Recently, deep CNN based models have shown exceptional performance in classifying images. These system are sometimes better than a human on specific tasks such as image classification, character recognition, Alpha Go. Tasks such as classification are evaluation on large datasets such as ImageNet which has millions of images. There are 1000 object categories having thousand of images per category. These systems output a probabilty score p which shows how likely an image belongs to one of those classes. However, classification systems are not robust to the out-of-the-distribution examples. When presented with examples that are beyond 1000 categories, they are still with some probability classified as one of the 1000 classes. Thus, these systems are currenlty not well equipped to know how to say “this object is not similar to any of the object category that I have ever seen”. However, it is very essential to know when a model is uncertain about such examples.
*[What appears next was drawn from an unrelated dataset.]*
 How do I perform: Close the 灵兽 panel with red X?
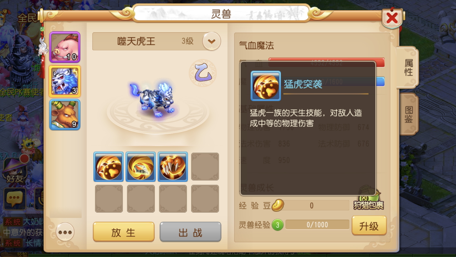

In AI systems that are used for medical puposes, self driving cars or many other critical applications models must have some ways to know whether they are absolutely certain abouth their decision. So, to encourage researchers to formulate novel algorithms and proper evaluation strategies, we ( http://klab.cis.rit.edu/ ) have created a “Dogg vs dog” dataset that consists of 245,000 images with 15 types of dog classes and 20,000 images of the most famous Hip-Hop artist “Snoop Dogg” (https://en.wikipedia.org/wiki/Snoop_Dogg).
The train dataset will be released soon while the test dataset will not be released immediately for fair evaluation. Instead, participants will be provided an online evaluation page where they can submit their predicitions and we will provide them the evalauation results.